Safeguard has a 55 years history of innovation. We're the first company of our kind listed on the New York Stock Exchange, actually the first one to do a rights offering, a subscription rights offering for a high technology company. And we've attracted a whole host of winners.
Actually over the years, Safeguard has put in billion of dollars into hundreds of companies to gain real returns for its shareholders, such winners as, Novell, Cambridge Technology Partners, QVC, Sanchez, Docucorp, Internet Capital Group, Traffic.com and whole host of others. We think this kind of track record is attracting tomorrow's success stories.
So, today our business model is real simple. We're deploying capital doing growth buyouts, growth equity financing and some selective early stage financing and we're partnering with entrepreneurs in technology and life sciences businesses. Working with them, to build value in our businesses, and then realize it with the well-timed exit.
We target a 3 to 5x cash on cash return as a minimum and we'll look for a three to five year kind of an exit. And valuing Safeguard it's a real simple exercise right now in the math, at the end of Q3 we had over a $100 million in cash when you do the convert. You expect the market value of our convertible debt and take net cash and the value of our one publicly traded company and our holdings you will find that those two exceed our market cap today. So with the other 16 companies are for free. That's the kind of value proposition that is here.
We have identified five strategic themes, in both technology and life sciences that drive their growth and attract entrepreneurial activity. Maturity, migration, conversions, compliance, cost containment. For instance, the population is maturing, medicines have their patents expiring, just like the technology infrastructure is maturing and the industry is consolidating.
There is migration of business models and technologies from one place to the other. The biggest theme is just the analog to digital. Information technology is converging within life sciences technology. Within life sciences, therapeutics, diagnostics and devices are all converging.
Regulatory compliance is now driving buying behavior, telling companies how to spend their money, HIPAA, Sarb-Ox, the FDA, the PATRIOT, the SEC are all telling companies how to spend their money and cost containment, you read it everywhere, whether it'd be spiraling maintenance costs in the IT infrastructure, or spiraling healthcare costs in every newspaper around the globe.
Major strategic themes like this do drive growth, they do attract entrepreneurial activities that Safeguard's business find it, give it the growth capital that needs to provide some operational support services, some strategic guidance, partner with the management and the entrepreneurial and [gold rate] business.

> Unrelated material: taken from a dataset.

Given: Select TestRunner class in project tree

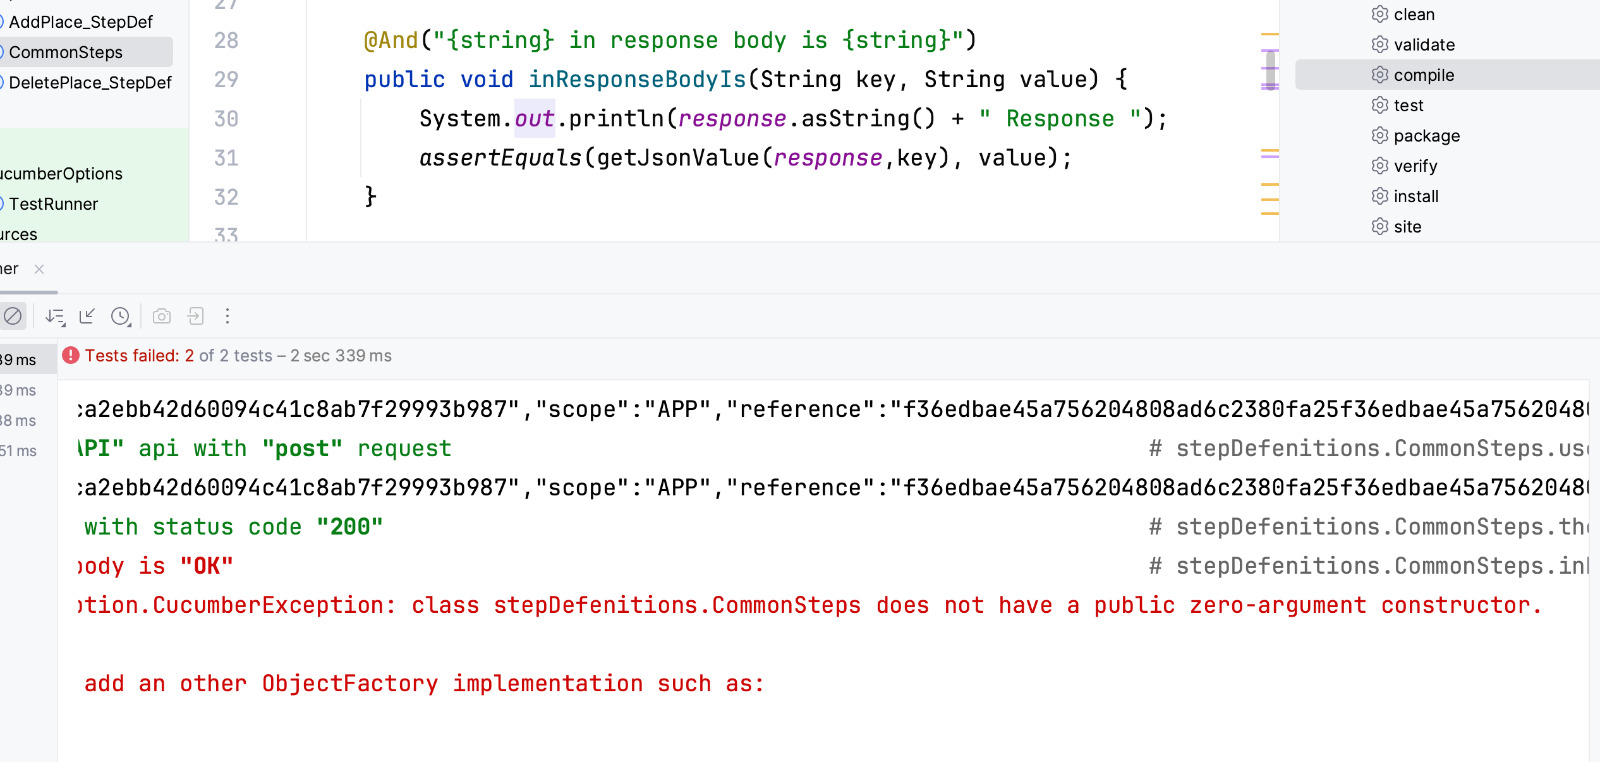Looking at the screenshot, I should tap(54, 204).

We have targeted some very specific segments in technology and life sciences. In the technology arena, the recurring revenue theme is what we're looking for. Software-as-a-service, technology enabled services, and some vertical software solutions, whether they would be internet-based businesses or IT healthcare operations. And in life sciences, looking for products and technology-enabled services and what we call the 4Ds: Diagnostics, Devices and Drug Delivery - or specialty pharma.
What’s not there is just as important as what is there. What’s not there is early stage biotherapeutics. New medications is somebody else’s business that has a technological and regulatory risk portion that we’re not signed up to; the FDA process for Diagnostics, Devices or Drug Delivery is substantially less onerous. And we would rather take operational risk, as opposed to technological and regulatory risk.

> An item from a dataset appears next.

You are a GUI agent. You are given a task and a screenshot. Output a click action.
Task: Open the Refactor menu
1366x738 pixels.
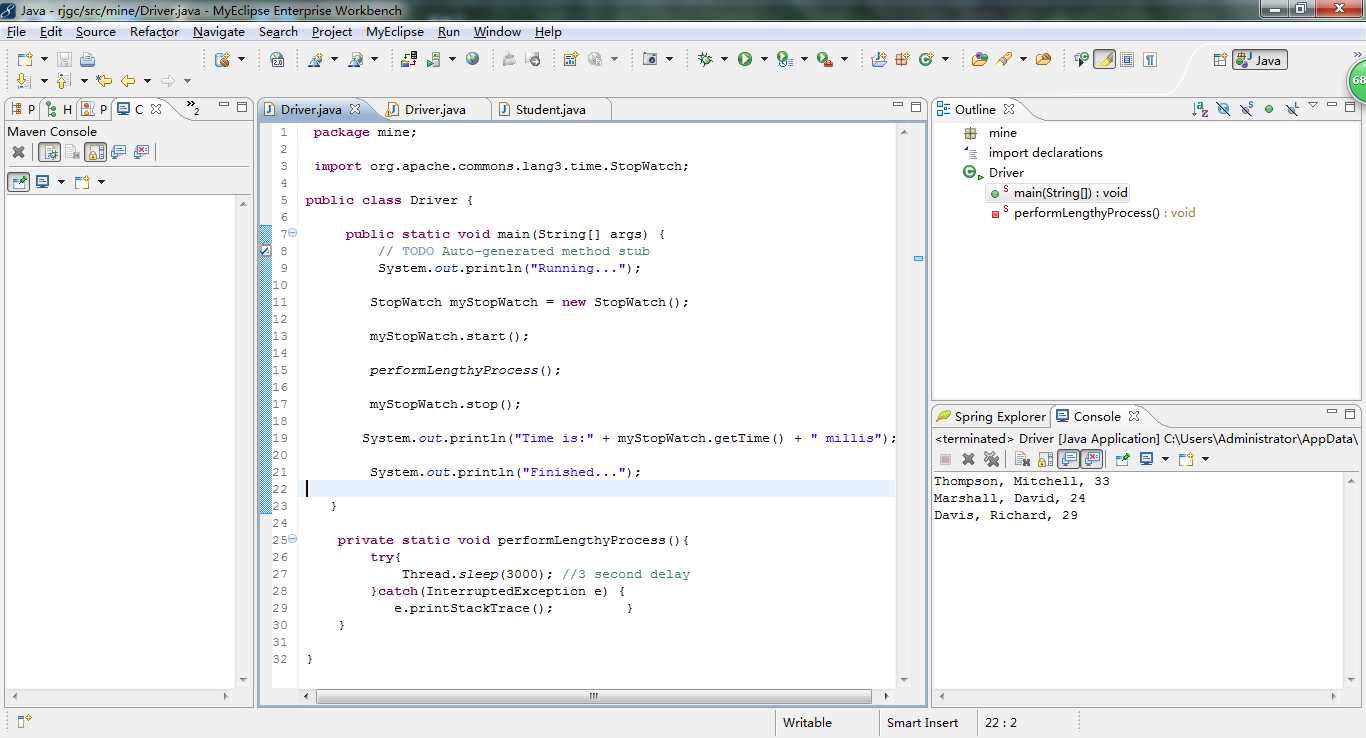(154, 32)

Our go-to-market strategy has a couple of components to it; one component is just geography. Safeguard Scientifics has been around for 55 years. The branded footprint in that mid-Atlantic region, very, very strong, after that 55-year period of time, but in 55 years, that branded footprint is still Southeast, Midwest – actually North, even into some of the southern provinces of Central and Eastern Canada
That’s where the outbound deal sourcing engine with two deal teams has been very strong. Now inbound deal sourcing, from other regions of the country through syndication partners, our advisory boards, bankers or what have you, can come in from anywhere. That's why some stars on the screen, which is the current location of our partner company or portfolio company is in California or Boston?
California and Boston basically are oversupported in terms of entrepreneurial activity. Statistically, we know that. Well we also know statistically that entrepreneurial activity in other regions of the country are undersupported than our world-class operations outside of California and Boston. But in our outbound deal sourcing engine, things come to us and if it fits our bill and we are really attracted to it, we will put money to works there as well.
We look to place $5 million to $50 million of capital for company as a range, where we are principally the primary shareholder, not necessarily the majority shareholder, in one case we are, principally with a primary shareholder. The largest institutional shareholder, able to exert a good deal of controlling influence on a company without owning control and our Board representation always mirrors the governance. And in some cases we have a smaller minority stake, maybe under 20%, but in a few cases.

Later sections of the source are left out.